We experimentally tested our prediction that the random region adopts an α helical secondary strutcture when bound to λ boxB using circular dichroism spectometry on truncated 22 residue versions of several selected peptides (Fig. 5). λ N peptide is unstructured in solution. Upon binding λ boxB RNA, it folds into an α helix whose length can be calculated from the induced ellipticity (Su et al. 1997). We used the same procedure to calculate the number of helical amino acids in selected peptides bound to λ boxB (Table 1). Each selected peptide exhibits <15% helicity when free in solution. Our calculation of 16 total helical amino acids for bound λ N (1-22) agrees with the NMR structure that shows a bent α helix extending from Q4 to K19 (Legault et al. 1998; Schärpf et al. 2000). If we assume that positions 1–12 contribute the same 9 helical amino acids to the total signal in selected peptides, as they do in wild-type λ N, then the five peptides tested have 4–6 helical residues within positions 13–22. The average value of 4.6 agrees surprisingly well with our prediction of ∼5 helical residues. Peptide truncation to position 22 would destabilize helical structure in the C terminal residues of the random region. Thus, the observed helicity must also reside at the beginning of the random region. Apparently the end of the λ N stem initiated α helix always extends at least one residue past the conserved arginine to position 16 and can continue as far as position 18 in individual selected peptides. The heterogeneity of helix lengths hints that there are several idiosyncratic ways to extend the λ N stem mode of binding.

Fig. 5.

Fig. 5.

Circular dichroism spectra of wild-type λ N and 11–36 peptides bound to λ boxB RNA. Free peptide (thick black line), free boxB RNA (thin black line), and peptide-RNA complex (thin gray line) spectra are shown. The difference spectrum of bound peptide (thick gray line) is the peptide-RNA complex spectrum minus the free boxB RNA and free peptide spectra. The positive peak in the bound peptide spectrum around 280 nm is induced RNA structure (Su et al. 1997). [θ] is the molar ellipticity per amino acid residue in the peptide for all spectra, including free RNA. Bound peptide spectra of 11–10, 12–39, 12–47, and 12–50 have the same shape as λ N and 11–36 (data not shown).

Table 1.

Helicity of selected peptides bound to λ boxB RNAa

Peptide sequence −[θ]222 #AA
λ N MDAQTRRRERRAEKQAQWKAAN 25,800 16.0
11–10 ––––––––––––ALRNEKFWVV 21,100 13.1
11–36 ––––––––––––MERATLPQVL 20,600 12.8
12–39 ––––––––––––LQRSRARHAL 24,100 14.9
12–47 ––––––––––––LERTKLEKAL 21,000 13.0
12–50 ––––––––––––NMRMYRSLVI 22,700 14.1

a The first 12 amino acids are identical in all peptides. [θ]222 is the molar ellipticity per amino acid residue in deg cm2 dmol−1 from the bound peptide difference spectrum. #AA is the number of helical amino acids calculated from [θ]222. We estimate a <5% error in the measurement of [θ]222. There may be as high as a 15% error in #AA for λ N, 11–10, and 12–50 due to aromatic side chain contributions to [θ]222.

Discussion

Our sequence-directed biochemical analysis has provided a rough structural model for how the R15 peptide family recognizes the λ boxB RNA hairpin.

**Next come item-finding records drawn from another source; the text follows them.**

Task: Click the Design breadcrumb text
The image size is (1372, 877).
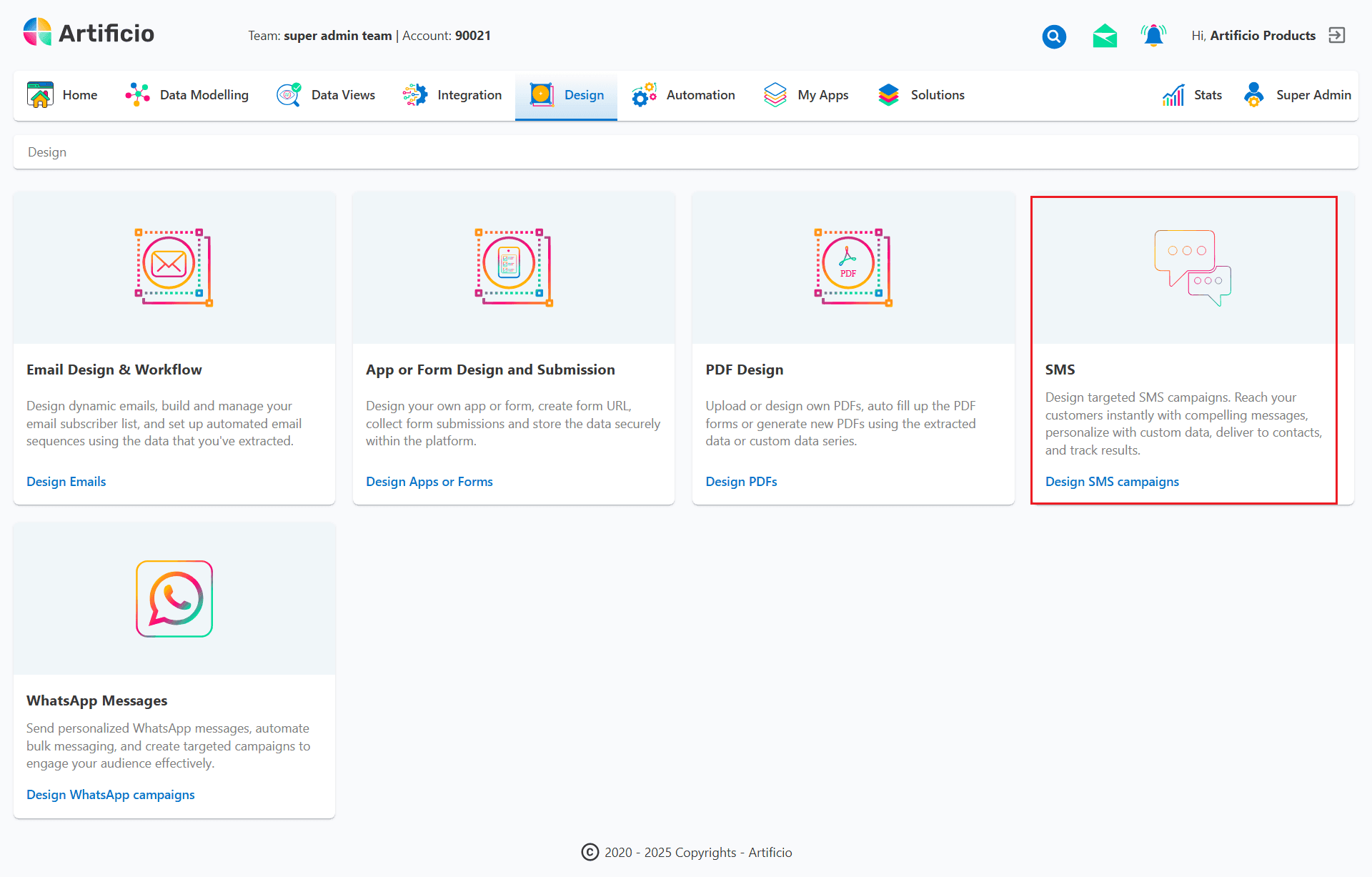Action: click(x=47, y=152)
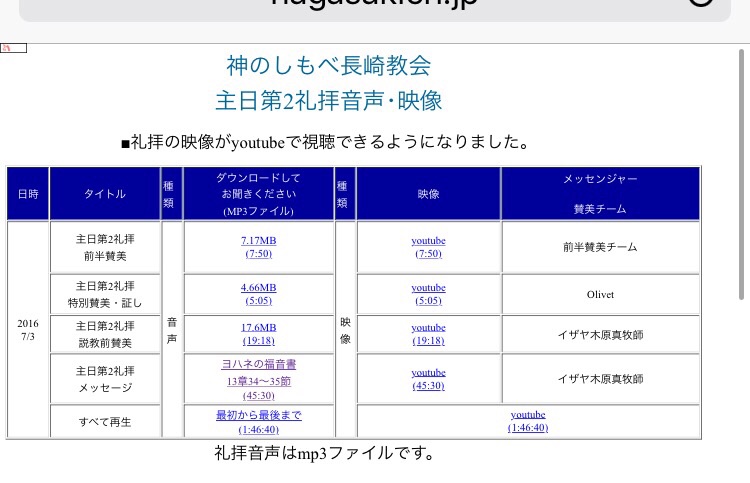Select the メッセンジャー 賛美チーム column header
Viewport: 750px width, 483px height.
click(x=600, y=194)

On average, the bent α helix of the wild-type λ N peptide stem continues halfway through the random region to position 17 in selected peptides. Arg15 is within this helix in every individual sequence we tested and clearly makes the most important RNA contact of any random region side chain. It probably recognizes a specific pocket between negatively charged phosphates of the λ boxB RNA loop backbone, as do Arg8 and Arg11 of the λ N stem (Legault et al. 1998; Schärpf et al. 2000). The adjacent negatively charged Glu14 side chain probably prevents nonspecific binding by patterning the electrostatic surface of the peptide rather than directly participating in RNA recognition. The hydrophobic AL or VL pair at positions 21 and 22 may directly pack against exposed bases in the RNA loop or cooperate with the functional side chains in the C-terminal constant region.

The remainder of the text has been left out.